Uncertainties originating from GCM downscaling and bias correction with application to the MIS-11c Greenland Ice Sheet

Abstract

Abstract. The Marine Isotope Stage 11c (MIS-11c) interglacial is an enigmatic period characterized by a long duration of relatively weak insolation forcing, but it is thought to have been coincident with a large global sea-level rise of 6–13 m. The configuration of the Greenland Ice Sheet during the MIS-11c interglacial highstand is therefore of great interest. Given the constraints of limited data, model-based analysis may be of use but only if model uncertainties are adequately accounted for. A particularly under-addressed issue in coupled climate and ice-sheet modeling is the coupling of surface air temperatures to the ice model. Many studies apply a uniform “lapse rate” accounting for the temperature differences at different altitudes over the ice surface, but this uniformity neglects both regional and seasonal differences in near-surface temperature dependencies on altitude. Herein we provide the first such analysis for MIS-11c Greenland that addresses these uncertainties by comparing one-way coupled Community Earth System Model (CESM) and ice-sheet model results from several different downscaling methodologies. In our study, a spatially and temporally varying temperature downscaling method produced the greatest success rate in matching the constraints of limited paleodata, and it suggests a peak ice volume loss from Greenland during MIS-11c of approximately 50 % compared to present day (∼ 3.9 m contribution to sea-level rise).

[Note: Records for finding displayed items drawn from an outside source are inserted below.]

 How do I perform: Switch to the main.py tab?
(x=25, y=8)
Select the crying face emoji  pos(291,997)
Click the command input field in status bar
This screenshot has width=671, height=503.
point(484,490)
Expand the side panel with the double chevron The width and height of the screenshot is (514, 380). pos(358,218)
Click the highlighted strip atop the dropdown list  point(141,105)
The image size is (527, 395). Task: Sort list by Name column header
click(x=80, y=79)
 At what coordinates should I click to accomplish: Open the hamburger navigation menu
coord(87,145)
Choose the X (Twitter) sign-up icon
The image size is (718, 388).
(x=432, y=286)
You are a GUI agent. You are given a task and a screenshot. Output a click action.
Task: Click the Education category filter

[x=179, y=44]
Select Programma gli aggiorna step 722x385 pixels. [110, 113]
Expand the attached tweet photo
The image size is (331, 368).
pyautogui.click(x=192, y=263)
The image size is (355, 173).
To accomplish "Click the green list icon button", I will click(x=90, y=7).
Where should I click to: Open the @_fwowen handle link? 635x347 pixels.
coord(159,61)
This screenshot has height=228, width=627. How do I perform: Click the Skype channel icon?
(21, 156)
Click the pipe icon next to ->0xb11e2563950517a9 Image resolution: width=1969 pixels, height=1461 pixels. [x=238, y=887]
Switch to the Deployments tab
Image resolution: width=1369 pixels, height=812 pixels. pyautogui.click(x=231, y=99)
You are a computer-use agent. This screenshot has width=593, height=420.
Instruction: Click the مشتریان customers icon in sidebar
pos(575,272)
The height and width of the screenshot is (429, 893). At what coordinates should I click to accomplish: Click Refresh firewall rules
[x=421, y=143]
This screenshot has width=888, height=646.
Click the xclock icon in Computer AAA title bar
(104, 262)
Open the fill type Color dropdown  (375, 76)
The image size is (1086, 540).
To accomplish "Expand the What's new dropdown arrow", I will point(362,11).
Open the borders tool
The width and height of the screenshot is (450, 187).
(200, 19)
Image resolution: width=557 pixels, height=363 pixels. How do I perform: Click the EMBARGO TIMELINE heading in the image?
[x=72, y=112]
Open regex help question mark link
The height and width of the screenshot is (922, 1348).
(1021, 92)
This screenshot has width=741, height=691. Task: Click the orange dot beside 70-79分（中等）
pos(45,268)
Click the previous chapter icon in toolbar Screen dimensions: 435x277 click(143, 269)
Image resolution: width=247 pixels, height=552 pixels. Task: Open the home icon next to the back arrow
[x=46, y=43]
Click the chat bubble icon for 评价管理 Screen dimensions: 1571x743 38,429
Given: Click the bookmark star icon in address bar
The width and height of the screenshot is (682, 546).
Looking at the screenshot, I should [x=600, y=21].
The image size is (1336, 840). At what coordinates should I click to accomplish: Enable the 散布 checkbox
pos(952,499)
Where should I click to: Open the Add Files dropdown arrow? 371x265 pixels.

This result is on the lower bound of existing data- and model-based studies, partly as a consequence of the applied one-way coupling methodology that neglects some feedbacks. Additional uncertainties are examined by comparing two different present-day regional climate analyses for bias correction of temperatures and precipitation, a spread of initialization states and times, and different spatial configurations of precipitation bias corrections. No other factor exhibited greater influence over the simulated Greenland ice sheet than the choice of temperature downscaling scheme.